Consigne écrite A
Dans le texte sur la crise financière, reformulez sous forme de liste le paragraphe qui commence par « Toutefois, il est inapproprié » en gardant ses faits principaux.
Consigne écrite B
Complétez le texte sur la crise financière en rédigeant la partie qui suit sa dernière phrase.

Toutefois, il est inapproprié d’utiliser la crise financière mondiale pour promouvoir des politiques et mesures qui n’ont rien à voir avec celle-ci. Ainsi, le ministre des finances du Canada, M. Flaherty, frôle la démagogie lorsqu’il prétend que cette crise démontre le besoin d’une commission unique des valeurs mobilières au Canada. Or, les pays qui sont aux origines de la crise et les plus touchés par celle-ci, les États-Unis et la Grande-Bretagne, possèdent des commissions des valeurs mobilières hautement centralisées…et pourtant!

Quelques changements bien concrets pourraient nous éviter de répéter (trop souvent) l’expérience pénible que nous vivons présentement. Certaines de ces suggestions ont été également avancées par le Forum sur la stabilité financière ainsi qu’au cours de témoignages d’experts devant un comité de la Chambre des représentants aux États-unis le 13 novembre dernier:

  • Contrôler les rémunérations qui tuent. Voilà un problème qu’on ne réussit pas à résoudre. Ce n’est pas par des plafonds de rémunération arbitrairement fixés par les gouvernements qu’on va y arriver (sauf lorsque ceux-ci investissent directement dans une société pour la sauver de la déconfiture). Notre suggestion est toute simple : les membres du conseil doivent être rendus expressément responsables du programme de rémunération de l’ensemble des cadres, spécialistes et dirigeants. Ils sont fiduciairement responsables d’établir un système de rémunération variable qui soit calibré aux risques assumés, étalé dans le temps et comportant des clauses de retrait de boni en cas de contre-performance ultérieure. L’exemple donné récemment par la banque UBS peut servir de modèle de base. (Pour plus d’information, consulter le lien http://www.ubs.com/1/e/investors/compensationreport.html; ou encore, Allaire, Yvan, Fair Wages for an Honest Day’s Work, dans Beyond Monks and Minnow de Allaire, Yvan et Mihaela Firsirotu, Forstrat International Press, 2005). Il est tout aussi important que les investisseurs institutionnels cessent de céder aux exactions des fonds de spéculation. Par mollesse de négociation et par manque de concertation entre les grands fonds institutionnels, les gestionnaires de ces fonds de spéculation ont réussi à soutirer des rémunérations indécentes. Les 25 gestionnaires de fonds de couverture (ou plus exactement de spéculation) les mieux payés en 2007 ont touché une rémunération collective supérieure à celle des 500 PDG des plus grandes entreprises américaines (eux-mêmes objets de critiques virulentes parce que, supposément, trop payés!)

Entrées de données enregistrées
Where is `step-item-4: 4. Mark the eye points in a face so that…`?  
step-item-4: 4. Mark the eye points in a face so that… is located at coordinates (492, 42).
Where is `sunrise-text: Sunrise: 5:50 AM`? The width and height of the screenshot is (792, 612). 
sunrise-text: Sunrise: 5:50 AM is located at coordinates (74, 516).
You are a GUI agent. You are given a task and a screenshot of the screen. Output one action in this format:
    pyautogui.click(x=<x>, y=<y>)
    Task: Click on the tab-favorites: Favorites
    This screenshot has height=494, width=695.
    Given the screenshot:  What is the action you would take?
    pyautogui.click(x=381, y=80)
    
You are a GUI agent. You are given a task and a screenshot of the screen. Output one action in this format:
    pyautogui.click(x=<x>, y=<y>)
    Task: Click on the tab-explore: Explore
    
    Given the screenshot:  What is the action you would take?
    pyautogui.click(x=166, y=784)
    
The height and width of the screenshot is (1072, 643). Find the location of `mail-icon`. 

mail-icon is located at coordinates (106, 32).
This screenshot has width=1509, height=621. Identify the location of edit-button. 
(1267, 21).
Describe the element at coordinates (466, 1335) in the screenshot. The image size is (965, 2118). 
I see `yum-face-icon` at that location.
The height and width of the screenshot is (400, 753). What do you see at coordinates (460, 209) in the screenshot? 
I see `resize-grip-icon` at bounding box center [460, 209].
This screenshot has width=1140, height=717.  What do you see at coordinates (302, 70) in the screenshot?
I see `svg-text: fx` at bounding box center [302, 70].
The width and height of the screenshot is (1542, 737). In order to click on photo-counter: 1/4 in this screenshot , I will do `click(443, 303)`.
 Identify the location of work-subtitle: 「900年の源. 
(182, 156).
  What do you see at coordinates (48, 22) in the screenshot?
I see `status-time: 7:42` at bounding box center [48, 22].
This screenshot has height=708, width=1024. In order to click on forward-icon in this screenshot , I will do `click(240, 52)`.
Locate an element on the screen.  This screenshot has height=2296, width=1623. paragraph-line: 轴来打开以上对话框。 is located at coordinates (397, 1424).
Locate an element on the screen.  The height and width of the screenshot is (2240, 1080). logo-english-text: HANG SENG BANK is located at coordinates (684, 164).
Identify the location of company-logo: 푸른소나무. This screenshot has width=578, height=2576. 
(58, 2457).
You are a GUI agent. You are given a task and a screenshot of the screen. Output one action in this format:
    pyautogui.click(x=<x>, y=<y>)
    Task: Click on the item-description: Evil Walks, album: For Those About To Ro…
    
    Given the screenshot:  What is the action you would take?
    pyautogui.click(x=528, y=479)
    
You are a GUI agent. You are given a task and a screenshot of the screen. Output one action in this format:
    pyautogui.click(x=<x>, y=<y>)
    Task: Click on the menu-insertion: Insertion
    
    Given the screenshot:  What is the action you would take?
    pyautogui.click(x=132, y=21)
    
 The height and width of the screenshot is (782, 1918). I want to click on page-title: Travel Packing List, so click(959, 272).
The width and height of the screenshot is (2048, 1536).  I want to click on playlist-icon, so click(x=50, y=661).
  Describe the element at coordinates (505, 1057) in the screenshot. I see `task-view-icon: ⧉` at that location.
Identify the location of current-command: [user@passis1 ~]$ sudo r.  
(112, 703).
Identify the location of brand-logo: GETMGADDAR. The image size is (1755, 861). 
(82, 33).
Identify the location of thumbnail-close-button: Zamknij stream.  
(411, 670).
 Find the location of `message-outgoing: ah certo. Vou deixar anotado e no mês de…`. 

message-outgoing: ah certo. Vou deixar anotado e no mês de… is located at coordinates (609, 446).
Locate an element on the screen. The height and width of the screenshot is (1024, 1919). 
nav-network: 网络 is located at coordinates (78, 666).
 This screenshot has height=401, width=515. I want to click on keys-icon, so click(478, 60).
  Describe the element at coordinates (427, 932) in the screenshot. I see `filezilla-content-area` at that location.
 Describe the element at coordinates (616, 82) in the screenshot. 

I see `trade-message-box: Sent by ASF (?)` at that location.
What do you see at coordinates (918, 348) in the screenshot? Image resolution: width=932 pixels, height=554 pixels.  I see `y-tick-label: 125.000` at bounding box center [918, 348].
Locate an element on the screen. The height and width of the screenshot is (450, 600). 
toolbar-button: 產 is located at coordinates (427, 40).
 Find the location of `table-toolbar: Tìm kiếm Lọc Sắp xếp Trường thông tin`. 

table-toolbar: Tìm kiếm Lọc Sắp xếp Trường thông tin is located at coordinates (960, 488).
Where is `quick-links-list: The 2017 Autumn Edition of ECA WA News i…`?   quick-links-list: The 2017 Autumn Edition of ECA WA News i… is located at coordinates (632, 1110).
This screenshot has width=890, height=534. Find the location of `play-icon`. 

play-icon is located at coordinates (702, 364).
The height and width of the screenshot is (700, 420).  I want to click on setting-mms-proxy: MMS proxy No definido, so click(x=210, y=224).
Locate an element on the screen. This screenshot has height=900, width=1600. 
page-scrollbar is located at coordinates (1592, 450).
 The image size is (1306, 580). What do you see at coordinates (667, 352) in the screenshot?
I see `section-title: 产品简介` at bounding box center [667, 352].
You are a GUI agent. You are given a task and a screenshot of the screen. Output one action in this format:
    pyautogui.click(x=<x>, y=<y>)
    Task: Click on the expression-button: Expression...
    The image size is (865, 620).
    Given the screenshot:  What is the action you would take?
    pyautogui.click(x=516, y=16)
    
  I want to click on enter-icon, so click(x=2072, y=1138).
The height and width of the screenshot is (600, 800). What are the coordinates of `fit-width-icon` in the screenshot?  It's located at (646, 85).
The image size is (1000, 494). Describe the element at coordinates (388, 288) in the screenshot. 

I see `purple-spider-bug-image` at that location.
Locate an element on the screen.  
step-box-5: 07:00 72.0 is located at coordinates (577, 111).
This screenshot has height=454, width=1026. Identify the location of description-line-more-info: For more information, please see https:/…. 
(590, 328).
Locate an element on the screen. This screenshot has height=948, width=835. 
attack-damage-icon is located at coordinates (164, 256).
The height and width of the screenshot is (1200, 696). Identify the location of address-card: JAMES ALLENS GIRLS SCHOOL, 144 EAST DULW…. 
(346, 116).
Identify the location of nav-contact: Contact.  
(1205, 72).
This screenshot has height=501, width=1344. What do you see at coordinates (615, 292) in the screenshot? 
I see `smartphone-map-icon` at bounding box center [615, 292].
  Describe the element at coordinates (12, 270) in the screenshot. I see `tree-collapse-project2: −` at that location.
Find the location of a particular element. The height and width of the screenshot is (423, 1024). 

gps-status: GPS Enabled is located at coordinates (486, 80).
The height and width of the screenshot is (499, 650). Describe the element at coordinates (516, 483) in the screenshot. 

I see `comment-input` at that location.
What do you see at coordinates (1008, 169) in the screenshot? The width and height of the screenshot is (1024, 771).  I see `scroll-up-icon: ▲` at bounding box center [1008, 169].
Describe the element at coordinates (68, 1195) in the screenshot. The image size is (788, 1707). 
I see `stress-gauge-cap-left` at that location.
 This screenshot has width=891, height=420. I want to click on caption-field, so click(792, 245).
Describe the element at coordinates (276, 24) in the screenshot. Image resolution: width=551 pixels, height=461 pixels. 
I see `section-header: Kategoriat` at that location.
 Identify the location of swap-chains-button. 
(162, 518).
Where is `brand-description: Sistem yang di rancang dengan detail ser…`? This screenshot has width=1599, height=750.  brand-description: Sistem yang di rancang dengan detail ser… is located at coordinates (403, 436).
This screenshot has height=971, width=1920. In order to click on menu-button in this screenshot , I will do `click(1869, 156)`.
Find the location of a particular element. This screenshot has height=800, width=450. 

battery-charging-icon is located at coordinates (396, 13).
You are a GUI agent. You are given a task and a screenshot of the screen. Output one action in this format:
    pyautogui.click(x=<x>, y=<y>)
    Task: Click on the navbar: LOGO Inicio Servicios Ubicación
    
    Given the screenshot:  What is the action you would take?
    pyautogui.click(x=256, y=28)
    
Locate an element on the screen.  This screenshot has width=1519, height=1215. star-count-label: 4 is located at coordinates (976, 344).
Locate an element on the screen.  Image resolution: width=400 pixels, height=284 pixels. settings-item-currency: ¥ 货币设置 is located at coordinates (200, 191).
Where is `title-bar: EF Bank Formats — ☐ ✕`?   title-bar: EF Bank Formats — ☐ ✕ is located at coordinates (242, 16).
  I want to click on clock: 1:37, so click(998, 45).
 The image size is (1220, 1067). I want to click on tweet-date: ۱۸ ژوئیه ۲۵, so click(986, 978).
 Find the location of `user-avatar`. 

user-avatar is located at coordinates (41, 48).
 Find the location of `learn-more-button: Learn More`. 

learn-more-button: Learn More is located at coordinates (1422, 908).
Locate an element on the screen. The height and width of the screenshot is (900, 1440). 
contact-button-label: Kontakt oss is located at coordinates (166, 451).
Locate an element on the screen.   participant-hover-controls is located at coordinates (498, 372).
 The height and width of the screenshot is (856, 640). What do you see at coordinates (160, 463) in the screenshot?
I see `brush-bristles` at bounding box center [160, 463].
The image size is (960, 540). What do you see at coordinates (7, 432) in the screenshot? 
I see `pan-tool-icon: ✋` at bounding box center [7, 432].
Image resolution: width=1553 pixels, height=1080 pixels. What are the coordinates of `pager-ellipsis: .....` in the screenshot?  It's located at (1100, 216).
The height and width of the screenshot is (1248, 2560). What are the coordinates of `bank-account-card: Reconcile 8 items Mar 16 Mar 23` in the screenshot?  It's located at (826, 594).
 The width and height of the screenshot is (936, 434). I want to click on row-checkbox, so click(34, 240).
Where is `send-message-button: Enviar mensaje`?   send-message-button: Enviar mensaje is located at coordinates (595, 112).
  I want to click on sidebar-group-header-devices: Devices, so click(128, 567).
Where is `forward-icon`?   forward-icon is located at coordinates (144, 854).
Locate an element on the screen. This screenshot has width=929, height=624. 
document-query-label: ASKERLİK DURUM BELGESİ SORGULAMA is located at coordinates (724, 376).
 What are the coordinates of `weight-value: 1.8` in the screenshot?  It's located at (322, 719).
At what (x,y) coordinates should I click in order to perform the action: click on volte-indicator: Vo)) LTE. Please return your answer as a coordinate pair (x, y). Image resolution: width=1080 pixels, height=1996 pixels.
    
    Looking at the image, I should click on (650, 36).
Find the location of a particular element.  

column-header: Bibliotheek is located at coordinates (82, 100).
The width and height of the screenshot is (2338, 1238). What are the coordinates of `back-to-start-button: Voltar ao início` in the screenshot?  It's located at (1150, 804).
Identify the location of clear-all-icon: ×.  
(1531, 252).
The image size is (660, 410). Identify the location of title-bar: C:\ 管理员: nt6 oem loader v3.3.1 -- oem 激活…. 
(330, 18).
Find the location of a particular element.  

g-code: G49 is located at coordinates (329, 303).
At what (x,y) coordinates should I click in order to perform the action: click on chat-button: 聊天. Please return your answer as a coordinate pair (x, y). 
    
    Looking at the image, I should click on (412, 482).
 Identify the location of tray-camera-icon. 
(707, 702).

Résultat de tâche A
- Il est inapproprié de se servir de la crise financière mondiale pour promouvoir des politiques et des mesures sans rapport avec elle.
- M. Flaherty, ministre des finances du Canada, frôle la démagogie lorsqu'il affirme que cette crise démontre le besoin d'une commission unique des valeurs mobilières au Canada.
- Pourtant, les États-Unis et la Grande-Bretagne, pays aux origines de la crise et les plus touchés par celle-ci, possèdent des commissions des valeurs mobilières hautement centralisées.

Résultat de tâche B
  • Éliminer les transactions de gré à gré (en anglais, « over the counter » ou OTC) ou en réduire le nombre et l’importance. On reste pantois qu’un marché comme les dérivés de crédit ait pu croître à une vitesse phénoménale pour atteindre en 2007 une valeur nominale de 55,000 $ milliards, sans aucune réglementation, sans supervision, sans un mécanisme de règlement qui aurait donné une transparence au phénomène et identifié les parties qui assumaient les risques de ces produits. Ainsi, lorsqu’un produit négocié de gré à gré atteint un certain volume, il devrait obligatoirement se transformer en un produit transigé sur une bourse appropriée et être soumis à un mécanisme central de compensation et de divulgation
  • Revoir le rôle et le mode de rémunération des agences de notation; celles-ci ont pris trop d’importance pour les investisseurs qui, rassurés par leurs notations, ne font pas suffisamment diligence; par ailleurs, rémunérées par ceux qui veulent vendre des produits financiers complexes, les agences sont motivées à cautionner des produits complexes qui parfois dépassent leur entendement.  Il serait temps de concevoir des formes de rémunération par lesquelles les utilisateurs de ces notations paient pour le travail des agences. Peut-être que les grands fonds institutionnels devraient créer leur propre agence de notation pour les produits dérivés et autres produits complexes dont ils sont de grands acheteurs. Il faudrait doter cette agence du talent nécessaire pour faire contrepoids aux concepteurs de produits ésotériques.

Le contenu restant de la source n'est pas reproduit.